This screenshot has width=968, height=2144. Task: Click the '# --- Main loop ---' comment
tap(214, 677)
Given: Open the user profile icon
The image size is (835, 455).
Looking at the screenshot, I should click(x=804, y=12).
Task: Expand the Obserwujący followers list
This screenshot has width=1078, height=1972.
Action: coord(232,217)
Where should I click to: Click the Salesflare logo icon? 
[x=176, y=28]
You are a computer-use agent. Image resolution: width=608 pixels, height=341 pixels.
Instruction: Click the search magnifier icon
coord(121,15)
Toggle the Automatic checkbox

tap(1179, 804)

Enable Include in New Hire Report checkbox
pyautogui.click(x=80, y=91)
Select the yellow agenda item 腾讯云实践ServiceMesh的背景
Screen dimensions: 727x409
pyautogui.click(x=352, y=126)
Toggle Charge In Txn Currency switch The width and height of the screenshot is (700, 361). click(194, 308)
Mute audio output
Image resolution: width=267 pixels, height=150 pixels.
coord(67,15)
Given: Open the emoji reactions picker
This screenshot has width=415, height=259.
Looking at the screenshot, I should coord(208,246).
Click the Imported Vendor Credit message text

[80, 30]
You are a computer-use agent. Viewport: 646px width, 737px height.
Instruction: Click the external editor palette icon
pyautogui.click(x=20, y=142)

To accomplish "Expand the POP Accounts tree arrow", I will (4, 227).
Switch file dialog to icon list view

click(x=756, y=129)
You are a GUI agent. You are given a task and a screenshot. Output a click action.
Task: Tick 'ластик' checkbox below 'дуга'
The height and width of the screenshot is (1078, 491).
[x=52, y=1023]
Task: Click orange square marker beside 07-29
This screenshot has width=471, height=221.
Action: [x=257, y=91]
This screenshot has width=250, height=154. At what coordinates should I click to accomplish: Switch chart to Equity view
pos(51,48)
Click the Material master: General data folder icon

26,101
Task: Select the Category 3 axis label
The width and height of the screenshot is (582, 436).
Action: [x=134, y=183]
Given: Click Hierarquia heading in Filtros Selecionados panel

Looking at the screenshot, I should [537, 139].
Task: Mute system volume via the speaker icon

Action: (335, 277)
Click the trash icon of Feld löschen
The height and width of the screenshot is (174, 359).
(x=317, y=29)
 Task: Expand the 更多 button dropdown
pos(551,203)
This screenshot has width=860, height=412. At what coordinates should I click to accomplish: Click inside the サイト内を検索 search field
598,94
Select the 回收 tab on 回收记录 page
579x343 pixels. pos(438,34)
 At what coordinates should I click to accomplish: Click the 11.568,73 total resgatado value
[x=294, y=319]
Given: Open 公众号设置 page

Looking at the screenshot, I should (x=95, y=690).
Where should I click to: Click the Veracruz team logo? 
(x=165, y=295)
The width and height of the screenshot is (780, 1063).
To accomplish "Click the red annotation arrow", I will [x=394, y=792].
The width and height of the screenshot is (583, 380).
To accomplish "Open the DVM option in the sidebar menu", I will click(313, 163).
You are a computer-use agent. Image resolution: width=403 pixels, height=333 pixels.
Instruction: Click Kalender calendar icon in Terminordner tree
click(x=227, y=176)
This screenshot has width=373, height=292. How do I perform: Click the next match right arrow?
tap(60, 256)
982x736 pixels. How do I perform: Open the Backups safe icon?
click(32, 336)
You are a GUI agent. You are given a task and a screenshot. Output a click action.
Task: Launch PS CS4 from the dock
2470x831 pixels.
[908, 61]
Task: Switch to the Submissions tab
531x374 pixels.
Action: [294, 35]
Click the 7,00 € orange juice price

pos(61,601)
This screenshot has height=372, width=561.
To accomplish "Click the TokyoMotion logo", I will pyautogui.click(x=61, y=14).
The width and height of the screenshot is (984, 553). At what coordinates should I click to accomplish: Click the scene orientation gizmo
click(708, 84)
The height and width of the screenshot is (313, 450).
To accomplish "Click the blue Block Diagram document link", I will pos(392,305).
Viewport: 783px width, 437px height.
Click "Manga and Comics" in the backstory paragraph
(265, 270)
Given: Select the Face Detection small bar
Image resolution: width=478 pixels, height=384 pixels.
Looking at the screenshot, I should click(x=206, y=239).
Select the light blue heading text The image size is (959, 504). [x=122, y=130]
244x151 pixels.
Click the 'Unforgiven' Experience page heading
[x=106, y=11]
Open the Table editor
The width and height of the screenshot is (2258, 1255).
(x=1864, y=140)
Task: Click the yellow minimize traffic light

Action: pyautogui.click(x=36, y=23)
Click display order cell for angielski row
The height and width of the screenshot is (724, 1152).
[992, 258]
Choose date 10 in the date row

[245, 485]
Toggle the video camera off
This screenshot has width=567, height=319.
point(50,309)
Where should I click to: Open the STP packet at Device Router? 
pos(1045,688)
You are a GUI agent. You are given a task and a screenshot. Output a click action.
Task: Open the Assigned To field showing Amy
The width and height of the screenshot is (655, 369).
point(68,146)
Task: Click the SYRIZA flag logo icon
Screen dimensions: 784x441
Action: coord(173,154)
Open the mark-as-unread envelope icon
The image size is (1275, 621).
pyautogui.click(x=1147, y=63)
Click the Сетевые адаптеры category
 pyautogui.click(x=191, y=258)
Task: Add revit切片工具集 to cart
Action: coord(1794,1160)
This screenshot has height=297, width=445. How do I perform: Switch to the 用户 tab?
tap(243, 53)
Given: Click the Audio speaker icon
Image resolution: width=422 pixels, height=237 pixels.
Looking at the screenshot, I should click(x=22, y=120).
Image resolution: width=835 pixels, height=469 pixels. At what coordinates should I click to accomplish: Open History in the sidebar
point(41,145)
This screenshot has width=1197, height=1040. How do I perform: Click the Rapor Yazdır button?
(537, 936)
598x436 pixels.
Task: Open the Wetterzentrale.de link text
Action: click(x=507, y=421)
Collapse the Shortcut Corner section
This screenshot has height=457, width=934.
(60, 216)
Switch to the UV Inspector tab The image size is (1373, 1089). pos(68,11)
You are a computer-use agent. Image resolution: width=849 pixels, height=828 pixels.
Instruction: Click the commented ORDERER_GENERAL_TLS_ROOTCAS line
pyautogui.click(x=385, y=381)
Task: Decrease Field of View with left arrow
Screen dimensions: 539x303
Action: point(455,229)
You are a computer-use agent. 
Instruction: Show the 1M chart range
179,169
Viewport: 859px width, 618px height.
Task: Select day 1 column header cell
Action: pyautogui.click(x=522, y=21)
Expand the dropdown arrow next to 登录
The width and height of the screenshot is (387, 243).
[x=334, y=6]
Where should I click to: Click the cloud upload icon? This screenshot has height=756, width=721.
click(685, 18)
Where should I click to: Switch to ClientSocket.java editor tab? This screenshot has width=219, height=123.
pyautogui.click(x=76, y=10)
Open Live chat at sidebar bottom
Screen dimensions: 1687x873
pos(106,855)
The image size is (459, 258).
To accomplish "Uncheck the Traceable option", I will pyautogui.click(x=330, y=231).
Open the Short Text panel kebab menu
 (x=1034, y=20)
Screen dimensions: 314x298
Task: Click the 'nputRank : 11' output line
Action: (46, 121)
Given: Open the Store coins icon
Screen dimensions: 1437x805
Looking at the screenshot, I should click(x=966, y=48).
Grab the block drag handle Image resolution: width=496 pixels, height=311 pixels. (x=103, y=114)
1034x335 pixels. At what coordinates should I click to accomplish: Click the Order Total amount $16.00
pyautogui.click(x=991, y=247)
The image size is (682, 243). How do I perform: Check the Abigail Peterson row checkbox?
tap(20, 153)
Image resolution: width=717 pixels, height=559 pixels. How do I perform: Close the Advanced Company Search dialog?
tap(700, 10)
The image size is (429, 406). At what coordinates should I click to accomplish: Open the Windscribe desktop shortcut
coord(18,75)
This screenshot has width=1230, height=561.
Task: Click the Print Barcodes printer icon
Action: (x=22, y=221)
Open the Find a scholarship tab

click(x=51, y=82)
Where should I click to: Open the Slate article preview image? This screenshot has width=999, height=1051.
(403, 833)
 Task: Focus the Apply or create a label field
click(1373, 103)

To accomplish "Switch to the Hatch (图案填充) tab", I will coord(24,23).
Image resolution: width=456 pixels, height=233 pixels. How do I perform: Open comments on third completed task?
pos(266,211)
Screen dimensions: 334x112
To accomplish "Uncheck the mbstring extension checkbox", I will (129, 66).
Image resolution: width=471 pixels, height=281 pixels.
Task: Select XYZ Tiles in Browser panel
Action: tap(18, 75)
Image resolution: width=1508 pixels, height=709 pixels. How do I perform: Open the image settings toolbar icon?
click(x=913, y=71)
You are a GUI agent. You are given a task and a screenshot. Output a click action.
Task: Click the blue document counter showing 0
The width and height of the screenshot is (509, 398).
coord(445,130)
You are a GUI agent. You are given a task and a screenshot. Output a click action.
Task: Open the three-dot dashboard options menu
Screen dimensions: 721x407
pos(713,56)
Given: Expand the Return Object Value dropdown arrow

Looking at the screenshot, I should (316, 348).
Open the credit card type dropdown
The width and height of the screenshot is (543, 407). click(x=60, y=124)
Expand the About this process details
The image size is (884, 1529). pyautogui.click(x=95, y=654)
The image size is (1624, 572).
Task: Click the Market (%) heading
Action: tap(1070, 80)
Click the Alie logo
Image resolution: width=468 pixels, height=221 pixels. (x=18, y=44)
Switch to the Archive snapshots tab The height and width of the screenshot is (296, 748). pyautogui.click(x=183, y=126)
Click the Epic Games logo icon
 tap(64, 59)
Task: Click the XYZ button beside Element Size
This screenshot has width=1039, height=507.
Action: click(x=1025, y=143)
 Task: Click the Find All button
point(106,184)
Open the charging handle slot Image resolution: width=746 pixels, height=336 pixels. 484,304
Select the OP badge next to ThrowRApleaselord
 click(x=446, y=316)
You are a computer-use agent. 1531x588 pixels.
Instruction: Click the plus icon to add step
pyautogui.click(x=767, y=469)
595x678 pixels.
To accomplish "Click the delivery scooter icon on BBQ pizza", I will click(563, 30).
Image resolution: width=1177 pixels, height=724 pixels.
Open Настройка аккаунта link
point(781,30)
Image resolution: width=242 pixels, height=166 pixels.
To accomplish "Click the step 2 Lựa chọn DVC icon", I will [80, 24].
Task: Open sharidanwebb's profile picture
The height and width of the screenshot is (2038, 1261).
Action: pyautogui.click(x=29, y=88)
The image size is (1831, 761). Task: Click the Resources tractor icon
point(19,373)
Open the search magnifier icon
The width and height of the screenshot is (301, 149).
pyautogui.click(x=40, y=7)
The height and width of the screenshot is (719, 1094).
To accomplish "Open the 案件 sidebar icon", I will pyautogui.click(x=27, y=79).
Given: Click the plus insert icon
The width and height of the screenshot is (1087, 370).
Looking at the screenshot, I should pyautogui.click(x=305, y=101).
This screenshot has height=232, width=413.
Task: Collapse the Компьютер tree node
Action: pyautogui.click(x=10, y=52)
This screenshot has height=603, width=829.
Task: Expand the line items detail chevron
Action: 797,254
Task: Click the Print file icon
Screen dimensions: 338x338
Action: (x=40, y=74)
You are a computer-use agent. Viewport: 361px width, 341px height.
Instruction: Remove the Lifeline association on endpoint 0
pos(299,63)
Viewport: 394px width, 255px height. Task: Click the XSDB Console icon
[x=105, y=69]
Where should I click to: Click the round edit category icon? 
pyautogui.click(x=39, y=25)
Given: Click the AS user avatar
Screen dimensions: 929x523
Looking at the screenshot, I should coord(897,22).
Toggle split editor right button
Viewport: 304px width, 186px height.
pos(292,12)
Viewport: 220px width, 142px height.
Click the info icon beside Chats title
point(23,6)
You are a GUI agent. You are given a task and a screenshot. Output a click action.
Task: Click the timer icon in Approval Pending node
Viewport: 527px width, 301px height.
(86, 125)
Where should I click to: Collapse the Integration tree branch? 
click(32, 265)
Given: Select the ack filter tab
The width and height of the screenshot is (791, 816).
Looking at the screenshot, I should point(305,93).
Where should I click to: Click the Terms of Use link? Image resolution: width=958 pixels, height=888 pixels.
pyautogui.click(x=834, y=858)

···

__Problem statement__. Gather every line above that contains the string "document", with case taken into account.

__Written response__.
To accomplish "Click the blue Block Diagram document link", I will pos(392,305).
Task: Click the blue document counter showing 0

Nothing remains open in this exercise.